**PROBLEM STATEMENT:** Repeat the SK Artis Brno article word for word, from "- Website: artisbrno.cz" to "National Football League.".

**PASSAGE:**
---*---

SK Artis Brno
- Full name: Sportovní klub Artis Brno
- Founded: 1924; 102 years ago as SK ČSS Líšeň
- Ground: Městský fotbalový stadion Srbská
- Capacity: 10,200
- Chairman: Igor Fait
- Manager: Roman Nádvorník
- League: Czech First League
- 2025–26: Czech National Football League, 3rd of 16 (promoted)
- Website: artisbrno.cz
| Home colours | Away colours |

= SK Artis Brno =

SK Artis Brno (until 2025 known as SK Líšeň) is a football club located in Brno, Czech Republic. After competing in the Czech National Football League from 2019 to 2026, the club was admitted to the Czech First League (Chance Liga) for the 2026–27 season following the administrative relegation of MFK Karviná.

==History==

Club logo until 2025

In 2019, SK Líšeň was promoted to the Czech National Football League.

At the end of 2024, SK Líšeň was bought by the businessman Igor Fait. It was announced that after the 2024–25 season, the club will be renamed SK Artis Brno, will merge its academy with FC Svratka Brno, and will be moved to the Městský fotbalový stadion Srbská, which will be shared with FC Zbrojovka Brno. A new logo was also introduced.

---*---

**INFORMATION SHOWN:**
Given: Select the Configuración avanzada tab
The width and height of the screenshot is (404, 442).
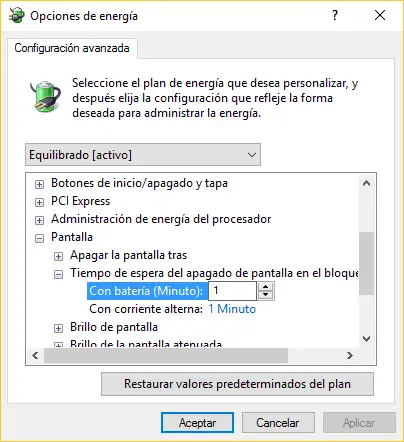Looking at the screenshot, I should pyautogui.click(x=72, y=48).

---*---

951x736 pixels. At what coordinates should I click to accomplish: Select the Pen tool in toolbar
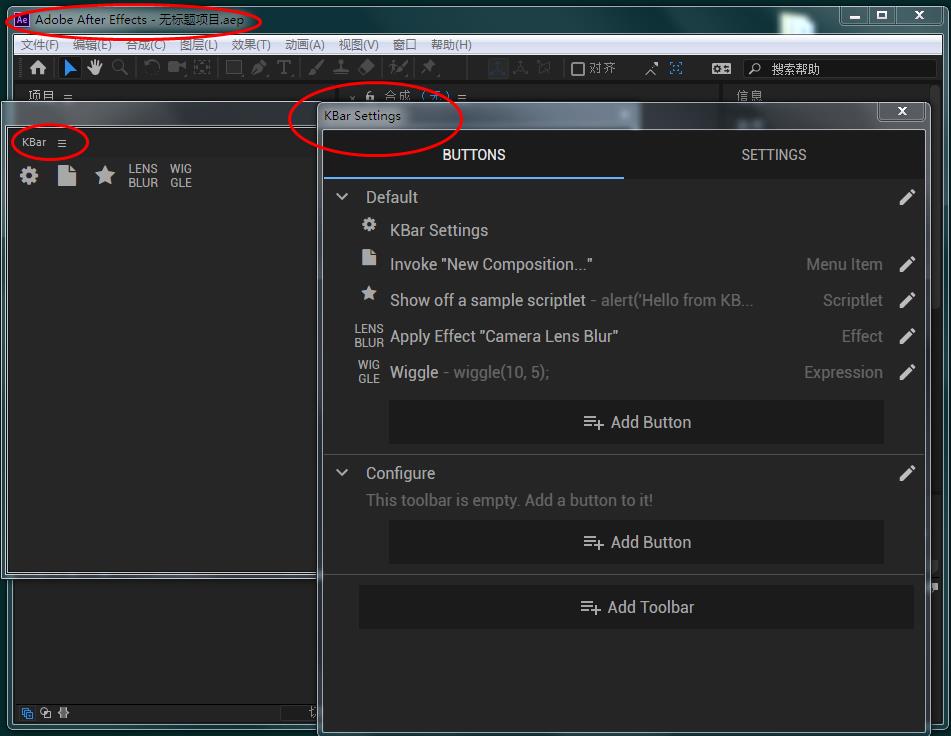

---*---

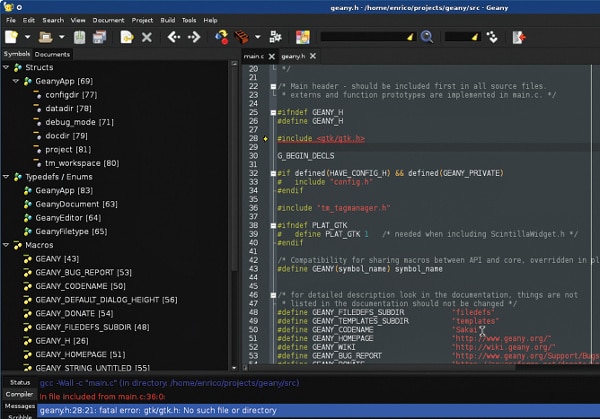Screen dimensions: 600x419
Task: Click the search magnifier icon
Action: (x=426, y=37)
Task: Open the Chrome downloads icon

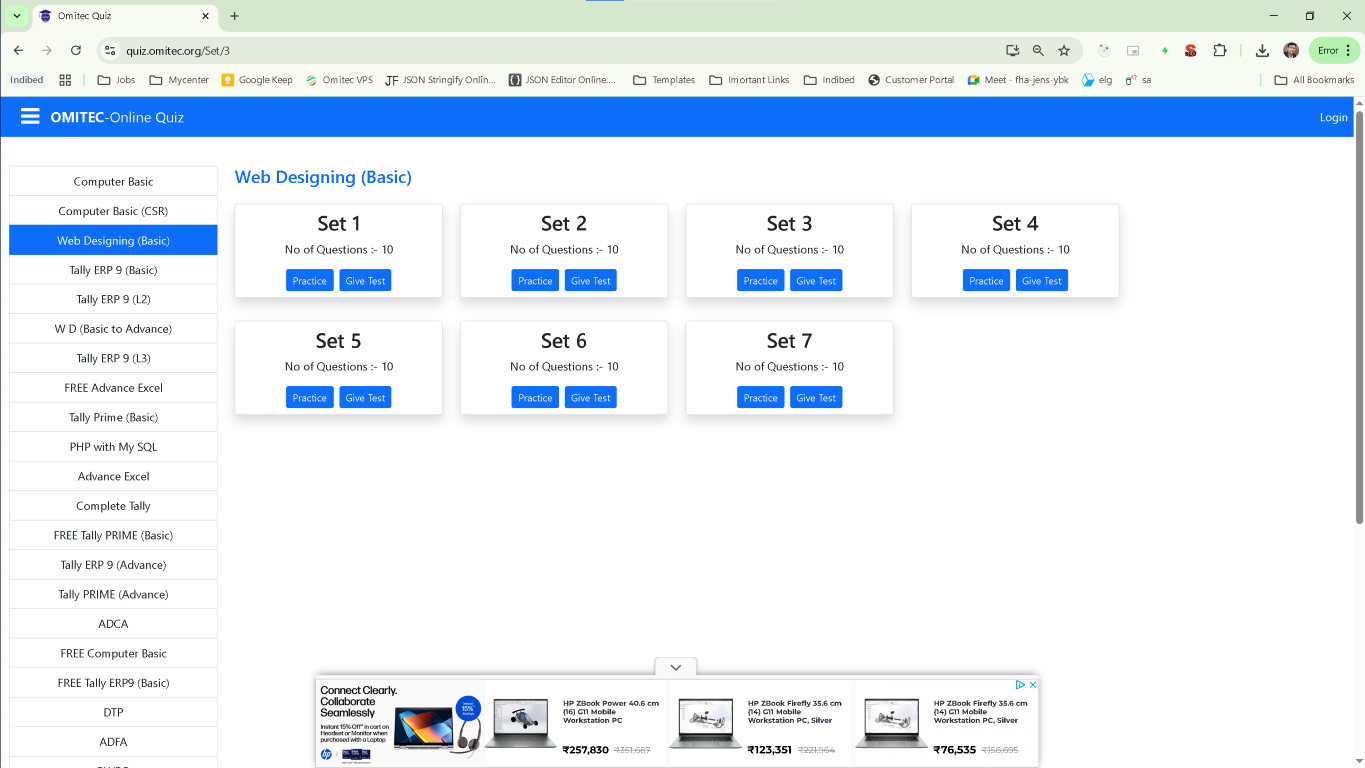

---*---

**TASK RESULT:**
- Website: artisbrno.cz
| Home colours | Away colours |

= SK Artis Brno =

SK Artis Brno (until 2025 known as SK Líšeň) is a football club located in Brno, Czech Republic. After competing in the Czech National Football League from 2019 to 2026, the club was admitted to the Czech First League (Chance Liga) for the 2026–27 season following the administrative relegation of MFK Karviná.

==History==

Club logo until 2025

In 2019, SK Líšeň was promoted to the Czech National Football League.